PARMIN, (41), tidak lagi merasa risau dengan kelangkaan pupuk yang biasa terjadi pada saat musim tanam seperti sekarang ini. Petani Dusun Bringan, Desa Ngraho, Kecamatan Gayam, Kabupaten Bojonegoro, Jawa Timur, itu tidak lagi tergantung pada pupuk dan obatan-obatan kimia dari pabrikan.
Karena sekarang ini Parmin mulai menerapkan pertanian semi organik. Sehingga dia mulai mengurangi pupuk dan obatan-obatan kimia, dan lebih mengutamakan pemakaian pupuk kompos baik berbentuk padat maupun cair. Begitu juga dengan obatan-obatan pertanian yang dia pakai juga menggunakan agen hayati.
“Dulu pupuk langka bingung, pupuk ada tapi nggak punya uang juga bingung. Tapi sekarang nggak lagi,” ucap Parmin kepada suarabanyuurip.com Jumat (24/11/2017).
Parmin masih ingat betul empat tahun lalu saat masih menggunakan cara pertanian konvensional. Setiap musim tanam dia membutuhkan pupuk kimia sebanyak 5 kwintal untuk lahannya seluas 5.500 meter persegi (m2). Baik itu jenis phonska, urea maupun TS.
Namun setelah mendapatkan pelatihan dan pendampingan program pengembangan mata pencaharian masyarakat di bidang pertanian dan hortikultura dari Lembaga Swadya Masyarakat (LSM) Bina Swadaya, mitra operator Lapangan Banyuurip, Blok Cepu, ExxonMobil Cepu Limited (EMCL), Parmin mulai beralih.

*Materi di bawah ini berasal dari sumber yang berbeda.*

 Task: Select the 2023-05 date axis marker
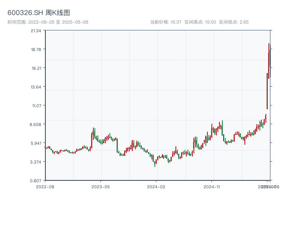coord(101,186)
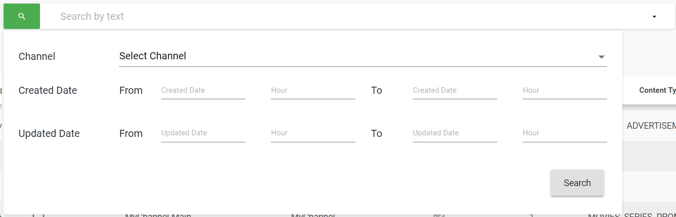Click Created Date To date field

[455, 91]
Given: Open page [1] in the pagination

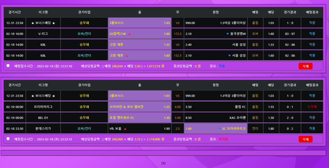Looking at the screenshot, I should click(x=164, y=163).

Dalam program itu ada pembuatan demplot (percontohan) pertanian organik dan Sekolah Lapangan yang menambah keyakinannya untuk memilih ke pertanian organik. Sekolah Lapang menjadi pembelajaran non-formal bagi masyarakat guna meningkatkan pengetahuan, keterampilan, mengidentifikasi, dan menerapkan teknologi sesuai sumber daya setempat secara sinergis dan berwawasan lingkungan.
“Awalnya ya nggak percaya. Karena sudah terbiasa memakai pupuk kimia,” ucapnya.
Dengan memakai pupuk organik ini, Parmin mengaku dapat menekan biaya produksi setiap musim tanam. Jika menggunakan cara konvensional, dirinya menghabiskan 5 kwintal pupuk kimia, namun dengan semi organik ini hanya 2 kwintal pupuk kimia. Sedangkan sisanya menggunakan pupuk kompos padat dan cair maupun obat-obatan dari agen hayati.
“Walaupun produksinya di bawah cara pemakaian pupuk kimia, namun biaya pengeluaran lebih rendah. Karena kita tidak lagi membeli banyak pupuk kimia maupun obata-obatan kimia yang mahal harganya,” ungkap Parmin.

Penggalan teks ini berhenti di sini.